Control of patients receiving Atenolol, should include monitoring of heart rate and blood pressure (at the beginning of treatment - every day, then every 3 to 4 months), blood glucose in patients with diabetes mellitus (1 every 4 to 5 months). In elderly patients it is recommended to follow the function of the kidneys (once every 4 to 5 months).
It is necessary to teach the patient how to calculate heart rate and instruct about the need for medical consultation at heart rate less than 50 beats per minute.
With thyrotoxicosis Atenolol can mask certain clinical signs of thyrotoxicosis (eg, tachycardia). Sharp abolition in patients with thyrotoxicosis is contraindicated, as it can strengthen symptoms. In diabetes mellitus can mask tachycardia caused by hypoglycemia. In contrast to nonselective beta-blockers, it does not substantially increase insulin-induced hypoglycemia and does not delay the recovery of blood glucose to normal concentrations.
In patients with coronary heart disease (CHD), abrupt withdrawal of beta-blockers may cause an increase in the frequency or severity of anginal attacks, so the termination of Atenolol in patients with IHD should be gradual.
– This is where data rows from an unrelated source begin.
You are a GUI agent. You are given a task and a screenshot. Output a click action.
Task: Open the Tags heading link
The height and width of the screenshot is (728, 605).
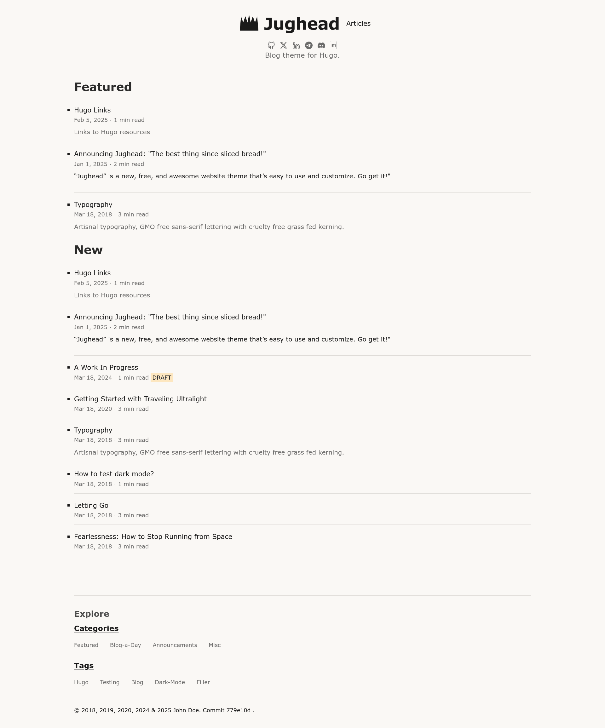pos(84,666)
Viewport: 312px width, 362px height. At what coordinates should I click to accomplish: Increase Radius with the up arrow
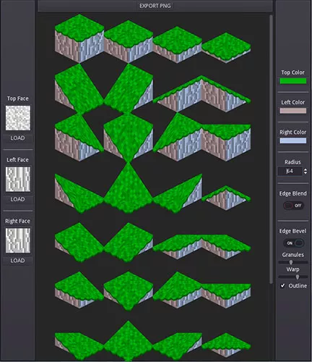(x=306, y=169)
In comparison with nonselective beta-adrenoblockers, cardioselective beta-blockers have less effect on lung function, however, in obstructive airway diseases Atenolol appoint only in the case of absolute indications. If you want to assign them in some cases, you can recommend the use of beta2-adrenomimetics.
Patients with bronchospastic diseases can be prescribed cardioselective adrenoblockers in case of intolerance and / or ineffectiveness of other antihypertensive drugs, but strict monitoring of dosage should be carried out. Overdosing is dangerous by the development of bronchospasm.
Particular attention is needed if surgical intervention under anesthesia is required in patients taking Atenolol. The drug should be discontinued 48 hours before surgery. As an anesthetic, the drug should be chosen with the possible minimum negative inotropic effect. With the simultaneous use of Atenolol and clonidine, the use of Atenolol is stopped for several days before clonidine in order to avoid the withdrawal syndrome of the latter.
It is possible to increase the severity of the reaction of hypersensitivity and the lack of effect from the usual doses of epinephrine against the background of a burdened allergological anamnesis.
Drugs that reduce catecholamine stores (for example, reserpine), can enhance the action of beta-blockers, so patients who take such combinations of drugs should be under constant medical supervision for the diagnosis of arterial hypotension or bradycardia. In the case of elderly patients with severe bradycardia (less than 50 beats per minute), arterial hypotension (systolic blood pressure below 100 mm Hg) AV blockade, bronchospasm, ventricular arrhythmias, severe impairment of liver and kidney function, it is necessary to reduce the dose or stop treatment.
It is recommended to stop therapy with the development of depression caused by the use of beta-blockers.
If necessary, intravenous verapamil should be done at least 48 hours after taking Atenolol.
With the use of Atenolol may reduce the production of tear fluid, which is important for patients who use contact lenses.
Do not abruptly interrupt treatment because of the risk of developing severe arrhythmias and myocardial infarction. Cancellation is carried out gradually, reducing the dose for 2 weeks or more (reduce the dose by 25 % in 3 - 4 days).
It is necessary to cancel the drug before examining the blood and urine content of catecholamines, normetanephrine and vanillylmandelic acid; titers of antinuclear antibodies. In smokers, the effectiveness of beta-blockers is lower.